The Crown has unexpectedly dropped its court action against Waihopai Ploughshares and is no longer suing them for $1.2 million damages, the alleged cost of their disarmament action. This development comes in response to Waihopai Ploughshares application for leave to appeal to the Supreme Court against the October 2013 Court of Appeal decision allowing the Crown to seek damages.

The case began in April 2008, when three Catholic Workers – Adrian Leason, Fr Peter Murnane and Sam Land – calling themselves the Waihopai Ploughshares, sought to enflesh the scripture ideal of Isaiah 2/4. After extensive prayerful preparation, under cover of darkness, they entered the grounds of the Government Communications Security Bureau (GCSB) spy base at Waihopai, prayed for peace in the world and an end to warmongering, and deflated the dome covering one of the two antenna to highlight the role of the base in the ‘war on terror’. The spy base is part of the United States National Security Agency (NSA) network and, among other things, uses the ECHELON global communications interception system to intercept private and commercial communications.

The motive for the Crown finally dropping the damages claim is unclear. Perhaps, it being an election year, the government is particularly keen to avoid any further revelations about the GCSB? Or perhaps it is linked to one of the Waihopai Ploughshares’ legal arguments – that the civil claim for damages is not justified on public policy grounds due to the ex turpi causa defence, which means that a court may deny relief to a plaintiff (here the GCSB) whose cause of action is founded upon illegal activity?

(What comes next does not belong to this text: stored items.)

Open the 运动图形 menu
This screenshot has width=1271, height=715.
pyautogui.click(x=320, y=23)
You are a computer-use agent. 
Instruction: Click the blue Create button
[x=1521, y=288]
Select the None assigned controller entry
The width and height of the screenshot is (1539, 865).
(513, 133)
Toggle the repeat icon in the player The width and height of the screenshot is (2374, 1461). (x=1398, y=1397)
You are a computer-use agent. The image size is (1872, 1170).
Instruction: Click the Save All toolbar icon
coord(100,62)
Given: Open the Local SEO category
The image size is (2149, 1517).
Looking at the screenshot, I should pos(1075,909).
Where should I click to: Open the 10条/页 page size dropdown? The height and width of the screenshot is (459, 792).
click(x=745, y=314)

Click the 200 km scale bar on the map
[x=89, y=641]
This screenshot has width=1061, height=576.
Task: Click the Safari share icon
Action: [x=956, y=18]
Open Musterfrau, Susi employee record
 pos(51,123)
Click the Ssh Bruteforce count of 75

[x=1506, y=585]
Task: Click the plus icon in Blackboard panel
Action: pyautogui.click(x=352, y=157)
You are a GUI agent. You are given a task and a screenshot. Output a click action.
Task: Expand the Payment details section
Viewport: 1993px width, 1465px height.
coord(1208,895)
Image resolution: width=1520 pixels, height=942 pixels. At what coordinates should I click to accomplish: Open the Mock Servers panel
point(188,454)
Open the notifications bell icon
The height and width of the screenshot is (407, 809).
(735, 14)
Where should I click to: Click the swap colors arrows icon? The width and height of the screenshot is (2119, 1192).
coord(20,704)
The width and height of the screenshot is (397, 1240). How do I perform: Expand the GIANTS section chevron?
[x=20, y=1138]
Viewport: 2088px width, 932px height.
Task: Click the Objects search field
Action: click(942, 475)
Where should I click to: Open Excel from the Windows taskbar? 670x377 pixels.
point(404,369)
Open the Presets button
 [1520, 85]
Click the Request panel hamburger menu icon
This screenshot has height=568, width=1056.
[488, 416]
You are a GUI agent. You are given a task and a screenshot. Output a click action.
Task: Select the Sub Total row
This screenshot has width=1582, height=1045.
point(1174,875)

As events over the past two years show, the GCSB clearly has been acting illegally. 

Or perhaps it was, as Attorney-General Chris Finlayson said on RNZ, the three have no financial assets and it was ‘pointless to pursue them for a few farthings.’ That certainly is true – they have no redeemable assets.

Whatever the reasons, it is a brilliant result for the three who, collectively more than anyone else in recent times, have placed the spy-base under the public microscope. They have turned a beam onto the nefarious role it plays as part of the US military’s ‘Five Eyes Network,’ and its secret controllers at the NSA in Washington. They have shed a light, however briefly, into the darkness.